• **Set exercise**
Reproduce the rows verbatim, starting at the line that contains "How do I perform: Select the 绿化优美 tag?" and ending at the line that contains "click(x=205, y=192)", with both of those lines included.

• **Given data**
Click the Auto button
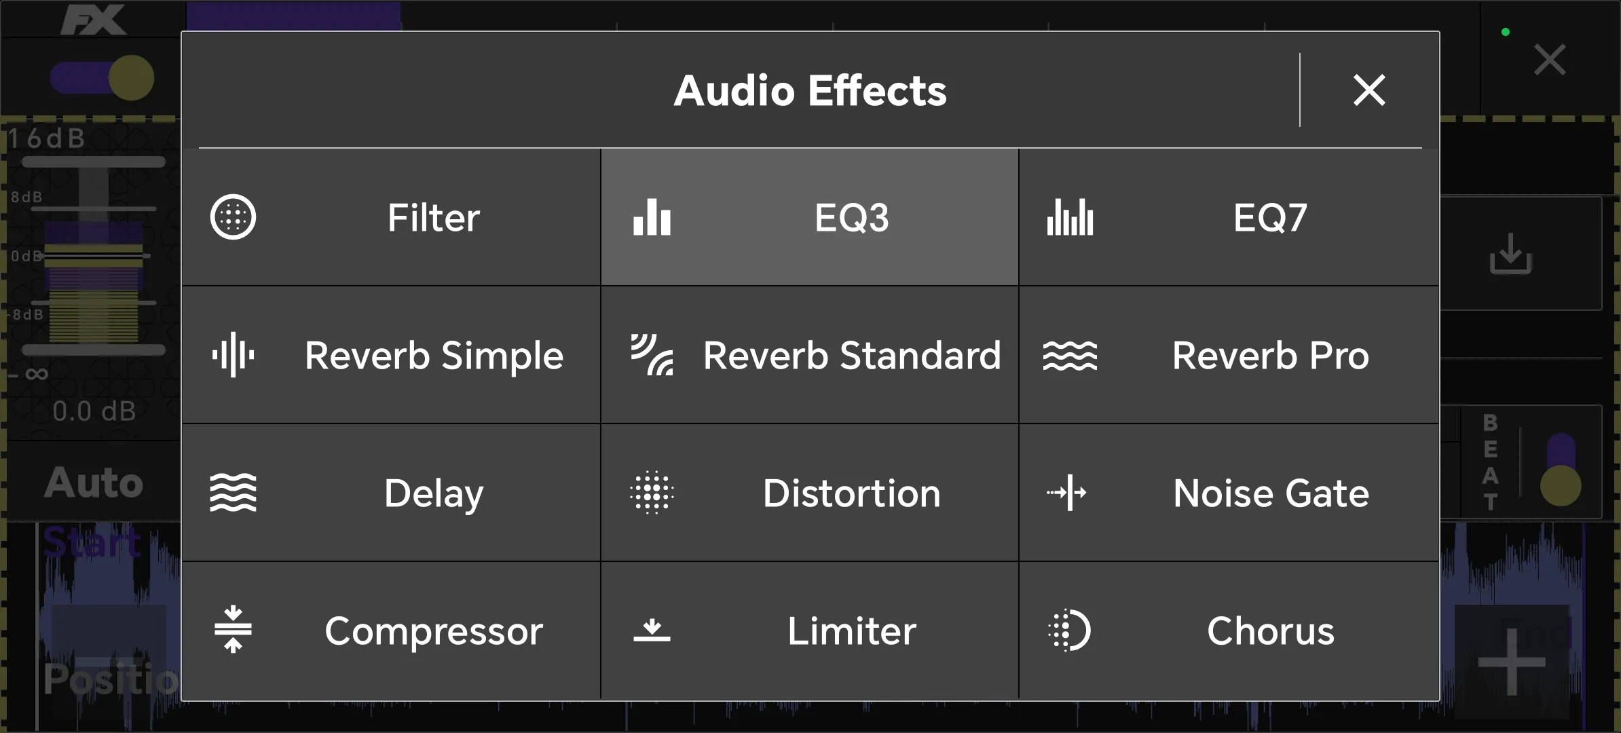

==

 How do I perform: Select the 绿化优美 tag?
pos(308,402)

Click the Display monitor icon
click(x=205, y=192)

• **Solution to the exercise**
 How do I perform: Select the 绿化优美 tag?
pos(308,402)

Click the Display monitor icon
click(x=205, y=192)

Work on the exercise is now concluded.